The astounding amount of uses for soybean products is the primary factor in its growing demand, particularly in food products but also for industrial uses. The whole soybean contains about 40% protein. Soybean uses can be divided into three major categories: oil products, whole soybean products and protein products.

Oil Products

The oil products can be broken down into glycerol, fatty acids and sterols. Refined oil products can have either edible or industrial uses. Edible products include coffee creamers, margarine, mayonnaise and pharmaceuticals. Technical uses include anti-static agents, caulking compounds, fungicides, inks and paints.

Whole Soybean Products

Whole soybean products are primarily edible products such as the seed; bean sprouts; baked soybeans; full-fat soy flour used in various products of baking; roasted soybeans used in confectioneries, soy nut butter and soy coffee; and other soy uses in traditional foods, such as miso and tofu. These are excellent sources of protein and dietary fiber.

Soybean Protein Products

Soy protein products can be categorized in four groups: soybean meals (which are used in many feed products), soy flour, soy concentrates and soy isolates. The edible uses include baby food, candy products, cereals, yeast and beer. Examples of technical uses are adhesives, antibiotics, binders, cosmetics, plastics and textiles. Soybean meal is considered a premium product because of its high digestibility, high energy content and consistency.

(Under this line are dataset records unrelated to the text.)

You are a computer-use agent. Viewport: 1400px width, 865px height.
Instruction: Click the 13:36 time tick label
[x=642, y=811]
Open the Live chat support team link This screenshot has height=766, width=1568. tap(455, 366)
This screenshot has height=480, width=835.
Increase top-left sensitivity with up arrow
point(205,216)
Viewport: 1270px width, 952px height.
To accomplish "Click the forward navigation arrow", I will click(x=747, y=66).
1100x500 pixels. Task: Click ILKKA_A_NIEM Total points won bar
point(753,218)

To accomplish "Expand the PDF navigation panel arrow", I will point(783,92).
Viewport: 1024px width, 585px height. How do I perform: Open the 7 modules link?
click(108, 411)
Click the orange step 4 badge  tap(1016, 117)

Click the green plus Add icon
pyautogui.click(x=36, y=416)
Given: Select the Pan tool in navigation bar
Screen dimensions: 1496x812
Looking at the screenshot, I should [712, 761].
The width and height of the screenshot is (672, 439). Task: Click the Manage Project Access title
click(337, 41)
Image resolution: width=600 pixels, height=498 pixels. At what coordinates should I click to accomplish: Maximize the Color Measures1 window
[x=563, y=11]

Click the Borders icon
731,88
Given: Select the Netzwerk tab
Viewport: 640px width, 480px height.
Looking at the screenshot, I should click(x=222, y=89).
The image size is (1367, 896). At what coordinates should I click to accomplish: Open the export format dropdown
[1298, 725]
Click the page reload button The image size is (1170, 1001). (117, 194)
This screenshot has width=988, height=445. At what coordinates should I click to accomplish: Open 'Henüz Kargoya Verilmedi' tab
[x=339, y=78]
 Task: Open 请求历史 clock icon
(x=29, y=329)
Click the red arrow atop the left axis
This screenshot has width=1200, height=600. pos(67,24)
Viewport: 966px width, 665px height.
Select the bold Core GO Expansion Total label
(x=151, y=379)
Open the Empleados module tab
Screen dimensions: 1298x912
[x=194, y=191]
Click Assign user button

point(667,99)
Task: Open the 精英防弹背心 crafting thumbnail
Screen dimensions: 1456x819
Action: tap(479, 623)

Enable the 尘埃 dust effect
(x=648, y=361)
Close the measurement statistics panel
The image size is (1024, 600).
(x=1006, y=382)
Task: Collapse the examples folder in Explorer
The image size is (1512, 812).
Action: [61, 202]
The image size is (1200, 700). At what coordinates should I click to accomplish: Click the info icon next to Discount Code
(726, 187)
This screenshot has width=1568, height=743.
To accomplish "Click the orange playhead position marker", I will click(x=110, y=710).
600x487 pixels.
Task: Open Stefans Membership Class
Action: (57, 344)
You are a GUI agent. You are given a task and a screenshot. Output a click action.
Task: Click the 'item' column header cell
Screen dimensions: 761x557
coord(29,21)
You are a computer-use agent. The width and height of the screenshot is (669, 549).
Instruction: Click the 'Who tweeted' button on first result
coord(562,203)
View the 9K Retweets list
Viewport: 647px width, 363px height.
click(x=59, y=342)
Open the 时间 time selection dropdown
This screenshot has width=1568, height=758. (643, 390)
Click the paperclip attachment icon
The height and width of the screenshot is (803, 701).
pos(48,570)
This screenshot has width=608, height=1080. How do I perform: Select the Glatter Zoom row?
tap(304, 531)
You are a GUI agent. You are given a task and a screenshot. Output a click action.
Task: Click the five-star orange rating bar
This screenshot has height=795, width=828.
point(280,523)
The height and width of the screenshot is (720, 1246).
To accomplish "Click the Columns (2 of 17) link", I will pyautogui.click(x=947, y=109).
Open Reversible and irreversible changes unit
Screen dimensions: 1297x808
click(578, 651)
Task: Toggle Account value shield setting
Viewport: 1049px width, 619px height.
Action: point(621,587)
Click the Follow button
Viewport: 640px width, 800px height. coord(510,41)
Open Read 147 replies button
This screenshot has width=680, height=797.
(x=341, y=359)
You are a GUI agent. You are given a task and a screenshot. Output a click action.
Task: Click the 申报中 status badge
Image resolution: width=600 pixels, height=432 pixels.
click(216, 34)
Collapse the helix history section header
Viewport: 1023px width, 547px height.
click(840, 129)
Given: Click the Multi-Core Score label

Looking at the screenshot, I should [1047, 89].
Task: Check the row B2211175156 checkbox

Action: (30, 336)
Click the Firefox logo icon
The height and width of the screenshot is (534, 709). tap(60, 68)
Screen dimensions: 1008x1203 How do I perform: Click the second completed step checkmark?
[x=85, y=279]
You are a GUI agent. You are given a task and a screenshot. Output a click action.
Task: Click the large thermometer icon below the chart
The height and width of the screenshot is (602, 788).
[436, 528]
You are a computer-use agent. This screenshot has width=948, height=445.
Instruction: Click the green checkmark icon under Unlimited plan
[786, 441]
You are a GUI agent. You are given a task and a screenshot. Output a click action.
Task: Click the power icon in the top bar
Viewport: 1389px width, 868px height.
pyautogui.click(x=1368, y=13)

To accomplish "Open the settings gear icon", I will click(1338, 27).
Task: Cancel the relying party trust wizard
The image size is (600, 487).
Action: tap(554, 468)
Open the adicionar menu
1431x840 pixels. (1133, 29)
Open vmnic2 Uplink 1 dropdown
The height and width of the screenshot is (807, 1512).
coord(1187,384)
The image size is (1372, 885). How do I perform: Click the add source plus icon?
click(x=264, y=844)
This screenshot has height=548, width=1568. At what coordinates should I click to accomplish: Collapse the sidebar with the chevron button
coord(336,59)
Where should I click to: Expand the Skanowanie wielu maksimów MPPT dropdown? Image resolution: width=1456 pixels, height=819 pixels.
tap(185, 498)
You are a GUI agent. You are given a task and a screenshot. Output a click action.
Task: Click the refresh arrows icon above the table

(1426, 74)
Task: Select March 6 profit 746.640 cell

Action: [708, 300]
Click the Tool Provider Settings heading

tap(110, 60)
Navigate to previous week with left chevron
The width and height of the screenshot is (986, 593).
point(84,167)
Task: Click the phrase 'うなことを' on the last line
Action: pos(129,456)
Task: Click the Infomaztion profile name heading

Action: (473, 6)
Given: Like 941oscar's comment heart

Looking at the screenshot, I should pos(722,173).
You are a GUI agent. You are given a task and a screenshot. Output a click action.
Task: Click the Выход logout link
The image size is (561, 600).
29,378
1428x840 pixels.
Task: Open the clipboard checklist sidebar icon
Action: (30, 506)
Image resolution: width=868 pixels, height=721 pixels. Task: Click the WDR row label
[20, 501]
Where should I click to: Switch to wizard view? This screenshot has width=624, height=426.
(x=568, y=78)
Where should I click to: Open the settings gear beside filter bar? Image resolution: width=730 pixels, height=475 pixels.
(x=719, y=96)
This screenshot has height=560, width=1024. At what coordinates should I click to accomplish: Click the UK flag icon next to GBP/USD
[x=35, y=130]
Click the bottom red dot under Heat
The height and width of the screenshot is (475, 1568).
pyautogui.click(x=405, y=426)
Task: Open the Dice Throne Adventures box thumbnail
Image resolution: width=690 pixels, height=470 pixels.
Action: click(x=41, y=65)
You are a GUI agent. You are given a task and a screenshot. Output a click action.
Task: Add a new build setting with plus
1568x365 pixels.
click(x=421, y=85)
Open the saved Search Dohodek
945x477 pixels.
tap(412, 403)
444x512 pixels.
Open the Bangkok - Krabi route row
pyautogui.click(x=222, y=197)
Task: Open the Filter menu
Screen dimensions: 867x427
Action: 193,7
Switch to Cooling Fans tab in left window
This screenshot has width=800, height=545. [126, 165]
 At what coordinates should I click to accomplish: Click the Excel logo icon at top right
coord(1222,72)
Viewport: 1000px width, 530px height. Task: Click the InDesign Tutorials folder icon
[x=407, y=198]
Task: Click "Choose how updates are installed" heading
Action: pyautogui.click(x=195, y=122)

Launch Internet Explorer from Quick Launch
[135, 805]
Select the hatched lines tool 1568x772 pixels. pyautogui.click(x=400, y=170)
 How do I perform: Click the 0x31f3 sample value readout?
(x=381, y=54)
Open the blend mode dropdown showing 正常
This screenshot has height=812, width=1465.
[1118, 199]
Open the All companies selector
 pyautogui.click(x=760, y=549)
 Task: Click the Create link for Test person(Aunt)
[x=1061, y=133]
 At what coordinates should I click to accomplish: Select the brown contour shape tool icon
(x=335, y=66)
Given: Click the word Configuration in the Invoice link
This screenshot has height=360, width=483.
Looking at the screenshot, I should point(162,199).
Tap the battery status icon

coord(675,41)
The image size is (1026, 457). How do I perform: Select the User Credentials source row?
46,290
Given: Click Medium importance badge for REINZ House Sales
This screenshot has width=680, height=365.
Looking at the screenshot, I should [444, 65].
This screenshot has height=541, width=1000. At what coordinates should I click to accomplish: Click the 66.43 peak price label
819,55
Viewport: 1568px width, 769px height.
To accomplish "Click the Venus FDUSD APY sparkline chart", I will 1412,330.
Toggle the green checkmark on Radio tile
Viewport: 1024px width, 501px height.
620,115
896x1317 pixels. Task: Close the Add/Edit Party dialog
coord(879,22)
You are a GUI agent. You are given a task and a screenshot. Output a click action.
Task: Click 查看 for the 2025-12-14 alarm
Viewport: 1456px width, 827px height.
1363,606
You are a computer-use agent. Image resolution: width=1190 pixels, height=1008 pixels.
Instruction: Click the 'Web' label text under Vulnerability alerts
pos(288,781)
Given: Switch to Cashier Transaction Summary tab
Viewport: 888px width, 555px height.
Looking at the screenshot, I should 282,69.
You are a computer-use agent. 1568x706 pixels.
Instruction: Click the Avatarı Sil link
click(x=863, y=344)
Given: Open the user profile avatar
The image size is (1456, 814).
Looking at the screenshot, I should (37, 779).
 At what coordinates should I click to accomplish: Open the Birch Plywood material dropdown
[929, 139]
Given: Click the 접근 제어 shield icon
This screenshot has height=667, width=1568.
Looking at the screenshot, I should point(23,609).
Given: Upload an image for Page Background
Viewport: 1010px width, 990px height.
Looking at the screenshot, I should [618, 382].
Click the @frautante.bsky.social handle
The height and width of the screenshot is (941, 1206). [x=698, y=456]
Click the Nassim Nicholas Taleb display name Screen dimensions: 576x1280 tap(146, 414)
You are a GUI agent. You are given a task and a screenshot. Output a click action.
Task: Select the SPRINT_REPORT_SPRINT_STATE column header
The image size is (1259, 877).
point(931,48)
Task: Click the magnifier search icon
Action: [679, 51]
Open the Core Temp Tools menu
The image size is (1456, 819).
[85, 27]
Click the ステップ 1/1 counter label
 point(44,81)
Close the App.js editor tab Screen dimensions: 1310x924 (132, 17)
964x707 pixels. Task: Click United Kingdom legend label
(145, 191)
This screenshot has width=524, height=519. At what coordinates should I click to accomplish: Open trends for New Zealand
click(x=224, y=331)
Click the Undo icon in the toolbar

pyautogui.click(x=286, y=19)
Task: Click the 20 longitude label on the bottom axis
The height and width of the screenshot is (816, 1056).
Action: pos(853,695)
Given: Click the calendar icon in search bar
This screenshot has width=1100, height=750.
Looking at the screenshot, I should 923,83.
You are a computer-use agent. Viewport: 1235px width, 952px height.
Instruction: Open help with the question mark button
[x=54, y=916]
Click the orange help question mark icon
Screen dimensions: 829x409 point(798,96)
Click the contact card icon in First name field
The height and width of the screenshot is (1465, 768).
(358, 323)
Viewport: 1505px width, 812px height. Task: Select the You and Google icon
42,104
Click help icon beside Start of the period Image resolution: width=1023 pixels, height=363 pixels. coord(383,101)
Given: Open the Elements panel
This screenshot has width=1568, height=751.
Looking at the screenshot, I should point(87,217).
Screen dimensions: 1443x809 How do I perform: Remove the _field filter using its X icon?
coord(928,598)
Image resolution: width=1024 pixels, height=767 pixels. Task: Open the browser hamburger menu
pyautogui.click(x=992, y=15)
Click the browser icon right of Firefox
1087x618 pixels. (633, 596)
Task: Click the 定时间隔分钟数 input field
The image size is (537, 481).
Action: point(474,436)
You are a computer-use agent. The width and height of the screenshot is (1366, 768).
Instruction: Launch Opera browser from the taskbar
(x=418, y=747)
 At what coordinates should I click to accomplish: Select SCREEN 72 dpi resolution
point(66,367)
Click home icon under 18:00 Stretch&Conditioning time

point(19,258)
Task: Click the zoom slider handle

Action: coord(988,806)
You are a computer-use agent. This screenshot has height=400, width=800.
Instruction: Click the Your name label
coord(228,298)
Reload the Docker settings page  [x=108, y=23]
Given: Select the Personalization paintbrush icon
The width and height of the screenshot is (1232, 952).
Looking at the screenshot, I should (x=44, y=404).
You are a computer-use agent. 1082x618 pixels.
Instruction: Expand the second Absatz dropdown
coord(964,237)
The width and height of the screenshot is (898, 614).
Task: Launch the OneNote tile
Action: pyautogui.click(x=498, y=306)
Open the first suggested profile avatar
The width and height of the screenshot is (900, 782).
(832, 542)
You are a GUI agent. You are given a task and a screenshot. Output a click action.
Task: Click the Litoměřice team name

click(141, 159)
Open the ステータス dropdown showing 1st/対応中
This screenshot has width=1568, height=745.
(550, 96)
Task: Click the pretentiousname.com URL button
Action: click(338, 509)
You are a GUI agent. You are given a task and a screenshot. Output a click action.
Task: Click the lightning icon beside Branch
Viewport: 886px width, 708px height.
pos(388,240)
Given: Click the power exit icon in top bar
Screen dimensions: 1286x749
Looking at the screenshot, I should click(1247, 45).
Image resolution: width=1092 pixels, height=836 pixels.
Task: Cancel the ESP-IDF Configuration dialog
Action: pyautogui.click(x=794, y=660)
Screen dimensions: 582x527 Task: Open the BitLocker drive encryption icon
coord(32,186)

Isolated soy protein is the most refined form of soy protein and is often used in finished meat products to improve eating quality, cooking tolerance and enhance flavor. It is also commonly used in baked goods to boost nutritional value. Its most common form is powder, but can also come in granules and structured fibers. Isolated soy protein contains 90% protein on a dry basis.

Soy protein concentrates are prepared from defatted soybeans by removing the water-soluble carbohydrates. Soy protein concentrates take on the flavor of the foods they enhance and tend to improve the overall quality because they retain moisture and will hold flavor through multiple cooking processes. They contain about 70% protein and 23% dietary fiber. The two most common forms of soy protein concentrates are textured soy protein concentrates and powdered functional soy protein concentrates.

Soy flour is high in protein (twice that of wheat flour) and low in carbohydrates and is usually mixed in with whole grain flours in recipes. It has a wide variety of uses such as in baking and in sauces. Soy flour is the least-processed form of soy protein and typically contains higher levels of dietary fiber. Soy flour is prepared by grinding and screening soybean flakes either before or after removal of oil, and protein content varies from 40% to 54%. Soy flour also varies in fat content, particle size and the degree of heat treatment.

There are two types of soy flour available, full-fat flour and defatted flour, from which the oil has been removed during processing. Textured soy flour is made from defatted soy flour and is compressed and dehydrated. Available in flakes, small strips, chunks or granules, it maintains the texture of foods.